▶ **What the exercise asks**
Pull out every line below holding the word "agent".

Stored items:

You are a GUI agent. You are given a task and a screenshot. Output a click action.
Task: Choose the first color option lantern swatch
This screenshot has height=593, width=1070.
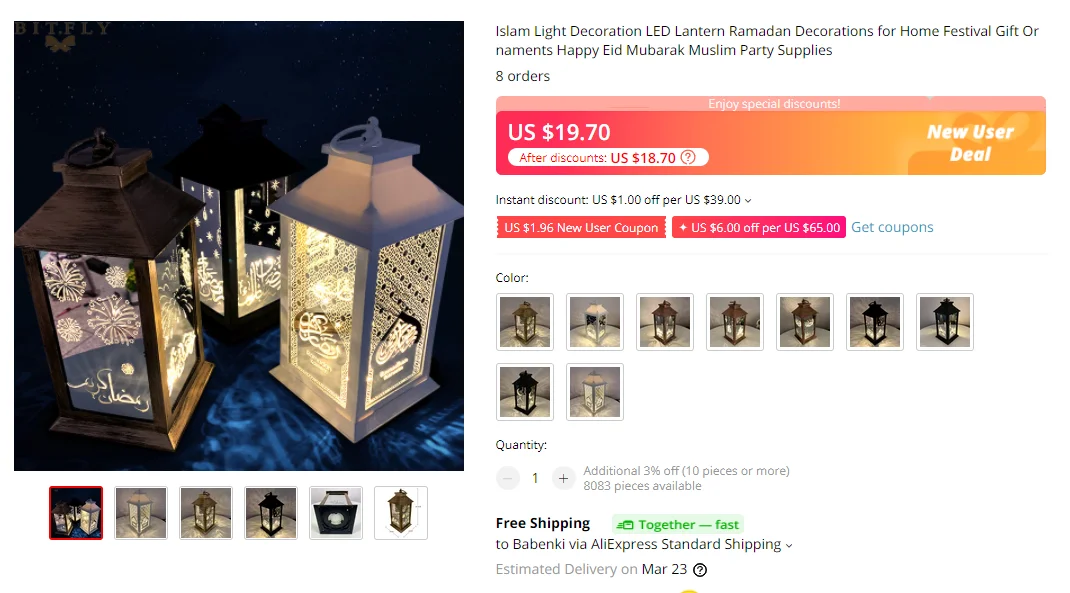point(525,322)
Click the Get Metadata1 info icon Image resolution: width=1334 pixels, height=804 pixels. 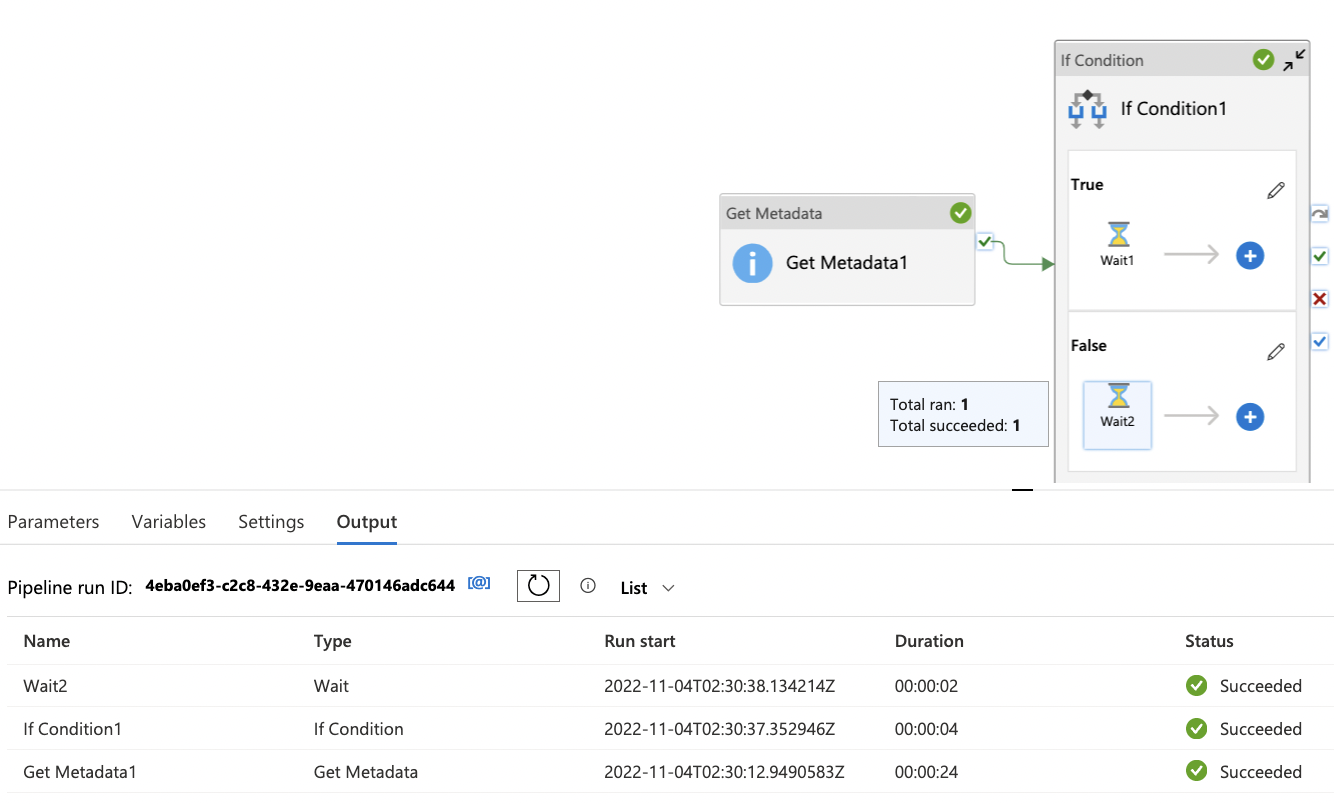752,263
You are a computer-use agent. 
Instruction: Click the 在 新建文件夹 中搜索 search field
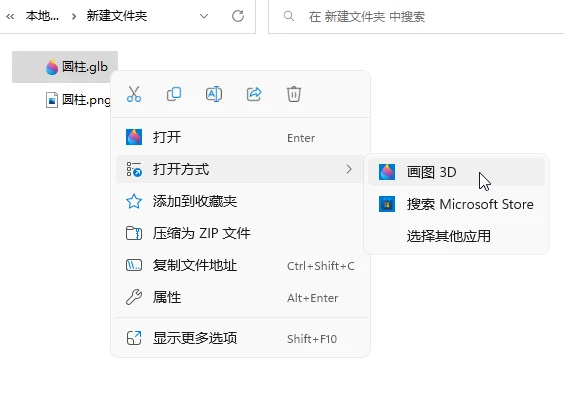(416, 17)
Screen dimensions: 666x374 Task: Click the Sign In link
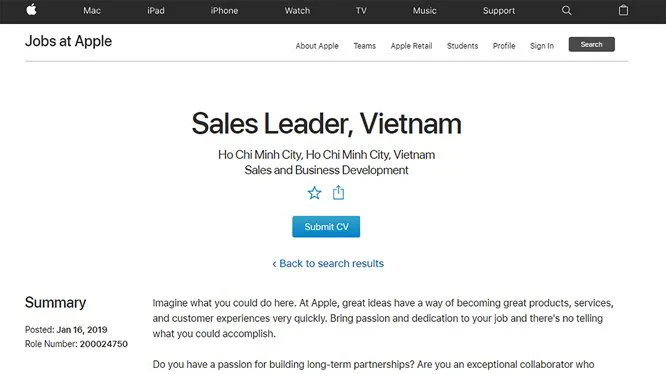(x=542, y=46)

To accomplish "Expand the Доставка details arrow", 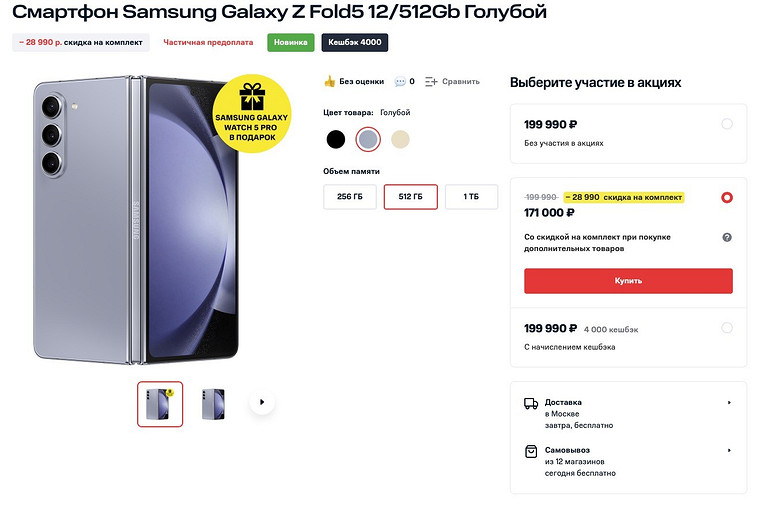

▶ **Solution to this problem**
You are a GUI agent. You are given a task and a screenshot. Output a click action.
You are a computer-use agent. 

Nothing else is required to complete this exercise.